The records
==================================================

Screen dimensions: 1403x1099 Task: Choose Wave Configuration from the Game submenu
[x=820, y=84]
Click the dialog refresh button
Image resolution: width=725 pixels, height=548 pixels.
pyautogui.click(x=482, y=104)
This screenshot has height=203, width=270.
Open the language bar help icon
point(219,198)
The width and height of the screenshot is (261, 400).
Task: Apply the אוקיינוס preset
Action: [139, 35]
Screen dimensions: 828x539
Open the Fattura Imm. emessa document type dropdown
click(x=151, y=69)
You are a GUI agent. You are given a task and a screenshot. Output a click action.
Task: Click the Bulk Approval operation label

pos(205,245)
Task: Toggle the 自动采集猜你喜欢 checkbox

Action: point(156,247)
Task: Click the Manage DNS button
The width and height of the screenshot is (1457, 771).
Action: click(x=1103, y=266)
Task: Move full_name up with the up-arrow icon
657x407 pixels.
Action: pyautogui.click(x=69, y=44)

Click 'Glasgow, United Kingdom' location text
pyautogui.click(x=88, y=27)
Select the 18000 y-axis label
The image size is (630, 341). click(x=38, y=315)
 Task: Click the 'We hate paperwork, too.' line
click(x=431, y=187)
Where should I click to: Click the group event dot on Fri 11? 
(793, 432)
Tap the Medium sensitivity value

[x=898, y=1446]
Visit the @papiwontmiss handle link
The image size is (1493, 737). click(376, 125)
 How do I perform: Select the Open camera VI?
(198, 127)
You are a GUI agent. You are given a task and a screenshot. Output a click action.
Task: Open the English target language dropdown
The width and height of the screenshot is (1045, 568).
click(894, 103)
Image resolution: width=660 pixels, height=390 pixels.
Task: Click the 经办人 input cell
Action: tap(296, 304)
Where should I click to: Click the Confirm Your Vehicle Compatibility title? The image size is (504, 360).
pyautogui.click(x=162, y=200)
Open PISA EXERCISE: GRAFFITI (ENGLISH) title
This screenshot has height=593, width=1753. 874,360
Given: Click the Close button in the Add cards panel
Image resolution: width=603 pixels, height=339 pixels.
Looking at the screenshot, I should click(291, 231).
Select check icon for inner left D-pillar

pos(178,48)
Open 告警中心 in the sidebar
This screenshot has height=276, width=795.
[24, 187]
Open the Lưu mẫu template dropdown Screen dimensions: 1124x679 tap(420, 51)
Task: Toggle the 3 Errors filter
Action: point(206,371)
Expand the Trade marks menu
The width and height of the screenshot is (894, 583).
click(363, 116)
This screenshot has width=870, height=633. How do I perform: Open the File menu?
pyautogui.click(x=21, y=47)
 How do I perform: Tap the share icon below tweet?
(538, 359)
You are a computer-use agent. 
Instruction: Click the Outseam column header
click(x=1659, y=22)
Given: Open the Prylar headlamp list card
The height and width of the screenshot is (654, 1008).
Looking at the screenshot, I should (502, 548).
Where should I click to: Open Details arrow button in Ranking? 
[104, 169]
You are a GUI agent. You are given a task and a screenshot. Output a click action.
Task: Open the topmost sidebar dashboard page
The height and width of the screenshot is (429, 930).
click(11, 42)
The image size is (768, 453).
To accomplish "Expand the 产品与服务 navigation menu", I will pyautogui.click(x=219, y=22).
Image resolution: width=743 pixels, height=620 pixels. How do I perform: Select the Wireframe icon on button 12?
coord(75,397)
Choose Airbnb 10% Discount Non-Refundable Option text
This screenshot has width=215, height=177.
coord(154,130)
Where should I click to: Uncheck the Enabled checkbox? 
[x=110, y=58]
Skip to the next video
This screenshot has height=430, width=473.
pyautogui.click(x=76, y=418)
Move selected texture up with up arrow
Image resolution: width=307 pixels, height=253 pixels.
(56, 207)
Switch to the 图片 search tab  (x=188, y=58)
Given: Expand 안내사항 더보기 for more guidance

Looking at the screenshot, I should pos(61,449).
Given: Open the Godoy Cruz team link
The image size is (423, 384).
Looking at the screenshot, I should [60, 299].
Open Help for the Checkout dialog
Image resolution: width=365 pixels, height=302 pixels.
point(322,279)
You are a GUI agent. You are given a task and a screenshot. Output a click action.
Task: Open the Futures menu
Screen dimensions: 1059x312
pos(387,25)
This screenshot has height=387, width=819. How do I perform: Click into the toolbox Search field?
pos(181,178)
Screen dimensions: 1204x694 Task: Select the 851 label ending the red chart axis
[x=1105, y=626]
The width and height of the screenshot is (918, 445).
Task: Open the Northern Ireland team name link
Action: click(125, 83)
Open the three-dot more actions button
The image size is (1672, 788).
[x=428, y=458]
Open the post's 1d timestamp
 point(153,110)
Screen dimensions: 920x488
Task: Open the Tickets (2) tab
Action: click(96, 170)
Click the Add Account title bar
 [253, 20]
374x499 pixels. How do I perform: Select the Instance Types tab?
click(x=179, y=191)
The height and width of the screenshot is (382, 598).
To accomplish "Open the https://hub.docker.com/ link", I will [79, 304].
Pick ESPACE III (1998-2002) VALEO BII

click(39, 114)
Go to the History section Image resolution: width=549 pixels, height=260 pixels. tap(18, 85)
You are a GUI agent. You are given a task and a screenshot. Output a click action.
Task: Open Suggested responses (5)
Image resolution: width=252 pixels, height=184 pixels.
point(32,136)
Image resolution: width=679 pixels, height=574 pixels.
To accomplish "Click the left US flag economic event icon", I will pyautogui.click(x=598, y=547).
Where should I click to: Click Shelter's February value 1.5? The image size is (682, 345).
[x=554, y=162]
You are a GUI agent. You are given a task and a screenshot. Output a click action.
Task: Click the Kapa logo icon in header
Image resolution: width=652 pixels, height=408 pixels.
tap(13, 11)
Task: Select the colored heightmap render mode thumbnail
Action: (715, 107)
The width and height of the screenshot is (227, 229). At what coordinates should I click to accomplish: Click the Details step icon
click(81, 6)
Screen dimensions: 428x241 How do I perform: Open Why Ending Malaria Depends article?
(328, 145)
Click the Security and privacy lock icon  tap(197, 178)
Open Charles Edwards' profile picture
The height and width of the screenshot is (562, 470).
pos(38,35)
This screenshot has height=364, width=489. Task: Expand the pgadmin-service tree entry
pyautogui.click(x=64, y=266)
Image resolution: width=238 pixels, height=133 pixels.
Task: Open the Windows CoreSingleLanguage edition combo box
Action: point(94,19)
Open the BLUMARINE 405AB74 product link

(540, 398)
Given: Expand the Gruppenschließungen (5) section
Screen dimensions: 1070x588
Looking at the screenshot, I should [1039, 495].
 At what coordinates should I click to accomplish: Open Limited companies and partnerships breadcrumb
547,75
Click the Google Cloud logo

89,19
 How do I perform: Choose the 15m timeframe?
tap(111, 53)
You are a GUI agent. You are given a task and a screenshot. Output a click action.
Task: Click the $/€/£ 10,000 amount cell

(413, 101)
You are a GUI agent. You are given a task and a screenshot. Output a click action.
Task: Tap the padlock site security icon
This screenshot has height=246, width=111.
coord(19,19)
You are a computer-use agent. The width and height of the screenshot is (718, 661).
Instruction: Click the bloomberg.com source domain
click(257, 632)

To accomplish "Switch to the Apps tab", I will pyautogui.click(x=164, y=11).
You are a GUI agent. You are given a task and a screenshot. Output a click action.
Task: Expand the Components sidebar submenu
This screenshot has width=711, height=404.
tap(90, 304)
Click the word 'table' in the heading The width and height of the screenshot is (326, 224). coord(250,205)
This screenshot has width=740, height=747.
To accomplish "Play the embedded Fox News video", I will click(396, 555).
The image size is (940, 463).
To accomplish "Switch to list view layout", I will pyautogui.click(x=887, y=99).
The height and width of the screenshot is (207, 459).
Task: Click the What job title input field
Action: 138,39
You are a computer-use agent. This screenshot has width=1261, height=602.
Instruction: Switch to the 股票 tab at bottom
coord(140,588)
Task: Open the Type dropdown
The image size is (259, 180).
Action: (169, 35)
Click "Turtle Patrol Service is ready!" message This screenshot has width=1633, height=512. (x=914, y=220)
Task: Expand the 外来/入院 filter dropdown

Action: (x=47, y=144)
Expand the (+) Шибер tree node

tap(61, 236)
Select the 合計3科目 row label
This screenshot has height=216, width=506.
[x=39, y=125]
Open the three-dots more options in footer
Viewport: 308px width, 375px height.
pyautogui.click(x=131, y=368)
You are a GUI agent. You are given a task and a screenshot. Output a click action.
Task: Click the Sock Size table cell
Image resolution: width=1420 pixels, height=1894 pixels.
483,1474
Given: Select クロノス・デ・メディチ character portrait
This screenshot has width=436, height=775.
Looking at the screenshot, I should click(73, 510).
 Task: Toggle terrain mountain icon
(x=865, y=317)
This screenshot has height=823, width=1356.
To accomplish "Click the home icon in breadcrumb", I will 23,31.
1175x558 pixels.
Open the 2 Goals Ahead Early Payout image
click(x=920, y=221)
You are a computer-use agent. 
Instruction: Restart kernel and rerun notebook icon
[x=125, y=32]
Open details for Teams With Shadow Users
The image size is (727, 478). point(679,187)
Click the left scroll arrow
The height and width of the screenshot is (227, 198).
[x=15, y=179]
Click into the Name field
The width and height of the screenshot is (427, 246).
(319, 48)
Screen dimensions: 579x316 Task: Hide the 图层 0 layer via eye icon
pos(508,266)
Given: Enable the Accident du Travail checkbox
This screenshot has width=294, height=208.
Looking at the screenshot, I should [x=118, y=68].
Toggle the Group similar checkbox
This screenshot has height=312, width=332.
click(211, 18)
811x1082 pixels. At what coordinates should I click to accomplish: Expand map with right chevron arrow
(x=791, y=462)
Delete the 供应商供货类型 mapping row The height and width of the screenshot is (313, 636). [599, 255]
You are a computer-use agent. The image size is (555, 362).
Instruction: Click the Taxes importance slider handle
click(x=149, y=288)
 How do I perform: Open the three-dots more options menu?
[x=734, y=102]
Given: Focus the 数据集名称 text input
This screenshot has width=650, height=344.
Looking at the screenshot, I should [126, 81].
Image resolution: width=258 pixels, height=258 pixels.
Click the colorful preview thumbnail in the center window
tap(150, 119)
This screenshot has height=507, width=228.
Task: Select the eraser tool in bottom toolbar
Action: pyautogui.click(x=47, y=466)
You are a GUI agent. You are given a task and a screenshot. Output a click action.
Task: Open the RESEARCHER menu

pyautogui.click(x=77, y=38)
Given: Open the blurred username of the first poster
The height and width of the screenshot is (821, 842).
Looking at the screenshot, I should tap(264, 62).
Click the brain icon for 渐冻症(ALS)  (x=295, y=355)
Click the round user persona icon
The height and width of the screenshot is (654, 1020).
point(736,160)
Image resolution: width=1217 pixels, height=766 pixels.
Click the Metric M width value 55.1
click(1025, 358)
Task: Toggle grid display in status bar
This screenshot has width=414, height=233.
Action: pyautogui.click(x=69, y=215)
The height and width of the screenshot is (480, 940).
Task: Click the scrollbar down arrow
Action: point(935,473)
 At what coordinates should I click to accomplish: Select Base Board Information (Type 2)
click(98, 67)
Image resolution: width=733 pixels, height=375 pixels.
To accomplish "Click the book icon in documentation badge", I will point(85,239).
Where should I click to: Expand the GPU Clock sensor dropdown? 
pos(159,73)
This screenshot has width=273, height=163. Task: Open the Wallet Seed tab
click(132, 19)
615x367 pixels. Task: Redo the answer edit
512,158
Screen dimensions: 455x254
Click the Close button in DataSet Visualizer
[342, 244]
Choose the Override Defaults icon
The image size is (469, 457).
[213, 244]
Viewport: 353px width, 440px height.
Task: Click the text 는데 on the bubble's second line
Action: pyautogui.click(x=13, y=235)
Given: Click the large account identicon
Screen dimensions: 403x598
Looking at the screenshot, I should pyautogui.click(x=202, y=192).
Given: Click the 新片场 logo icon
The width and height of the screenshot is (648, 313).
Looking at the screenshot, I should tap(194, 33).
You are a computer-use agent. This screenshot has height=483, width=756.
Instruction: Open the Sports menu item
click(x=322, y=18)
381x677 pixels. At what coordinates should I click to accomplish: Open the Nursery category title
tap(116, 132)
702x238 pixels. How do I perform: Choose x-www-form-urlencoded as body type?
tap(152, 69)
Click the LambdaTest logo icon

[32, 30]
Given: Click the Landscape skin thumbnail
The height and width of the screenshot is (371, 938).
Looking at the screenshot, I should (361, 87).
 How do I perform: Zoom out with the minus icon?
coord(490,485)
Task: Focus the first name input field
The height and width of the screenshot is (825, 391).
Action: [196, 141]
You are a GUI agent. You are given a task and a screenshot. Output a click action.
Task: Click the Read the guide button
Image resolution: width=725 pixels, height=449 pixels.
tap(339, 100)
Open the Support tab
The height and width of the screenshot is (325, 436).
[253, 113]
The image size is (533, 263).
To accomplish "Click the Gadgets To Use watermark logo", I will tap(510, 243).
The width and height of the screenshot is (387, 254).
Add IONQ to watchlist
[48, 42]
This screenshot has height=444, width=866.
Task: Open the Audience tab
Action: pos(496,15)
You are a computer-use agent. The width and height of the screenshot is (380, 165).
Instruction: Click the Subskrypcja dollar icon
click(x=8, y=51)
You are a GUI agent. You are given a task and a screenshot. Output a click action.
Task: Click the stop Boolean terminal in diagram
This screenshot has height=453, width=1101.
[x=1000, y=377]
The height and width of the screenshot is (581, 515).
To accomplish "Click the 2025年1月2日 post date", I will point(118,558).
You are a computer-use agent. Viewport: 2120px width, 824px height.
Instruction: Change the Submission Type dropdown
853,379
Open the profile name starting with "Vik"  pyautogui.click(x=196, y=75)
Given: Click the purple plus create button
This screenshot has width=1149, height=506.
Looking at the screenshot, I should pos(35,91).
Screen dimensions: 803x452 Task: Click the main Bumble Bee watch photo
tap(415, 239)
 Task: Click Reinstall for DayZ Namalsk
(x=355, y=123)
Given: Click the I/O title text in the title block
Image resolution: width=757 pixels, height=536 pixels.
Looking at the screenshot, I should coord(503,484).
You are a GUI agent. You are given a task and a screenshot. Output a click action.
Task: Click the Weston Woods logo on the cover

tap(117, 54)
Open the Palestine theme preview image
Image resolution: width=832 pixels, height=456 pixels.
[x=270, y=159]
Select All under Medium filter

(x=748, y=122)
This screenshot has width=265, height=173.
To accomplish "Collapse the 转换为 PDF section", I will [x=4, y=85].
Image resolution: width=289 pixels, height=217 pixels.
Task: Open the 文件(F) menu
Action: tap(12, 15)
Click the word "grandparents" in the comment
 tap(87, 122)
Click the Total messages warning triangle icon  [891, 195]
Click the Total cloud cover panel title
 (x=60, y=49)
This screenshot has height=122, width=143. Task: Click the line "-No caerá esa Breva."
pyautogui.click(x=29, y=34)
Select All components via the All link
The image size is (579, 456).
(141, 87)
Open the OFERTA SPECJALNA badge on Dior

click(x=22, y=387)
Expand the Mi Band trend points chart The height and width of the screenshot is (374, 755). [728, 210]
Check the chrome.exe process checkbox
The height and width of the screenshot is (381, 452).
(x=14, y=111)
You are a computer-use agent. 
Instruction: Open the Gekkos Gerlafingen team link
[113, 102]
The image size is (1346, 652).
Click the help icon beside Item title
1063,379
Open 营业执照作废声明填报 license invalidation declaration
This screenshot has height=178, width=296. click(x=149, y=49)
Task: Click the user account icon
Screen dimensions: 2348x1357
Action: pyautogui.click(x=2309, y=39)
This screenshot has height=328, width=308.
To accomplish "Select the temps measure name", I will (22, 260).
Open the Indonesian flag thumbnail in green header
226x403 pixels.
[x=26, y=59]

==================================================

Give again exactly, and only, the lines above starting at the one with "Given: Click the 新片场 logo icon" and ending at the one with "Task: Focus the first name input field".

Given: Click the 新片场 logo icon
The width and height of the screenshot is (648, 313).
Looking at the screenshot, I should tap(194, 33).
You are a computer-use agent. This screenshot has height=483, width=756.
Instruction: Open the Sports menu item
click(x=322, y=18)
381x677 pixels. At what coordinates should I click to accomplish: Open the Nursery category title
tap(116, 132)
702x238 pixels. How do I perform: Choose x-www-form-urlencoded as body type?
tap(152, 69)
Click the LambdaTest logo icon

[32, 30]
Given: Click the Landscape skin thumbnail
The height and width of the screenshot is (371, 938).
Looking at the screenshot, I should (361, 87).
 How do I perform: Zoom out with the minus icon?
coord(490,485)
Task: Focus the first name input field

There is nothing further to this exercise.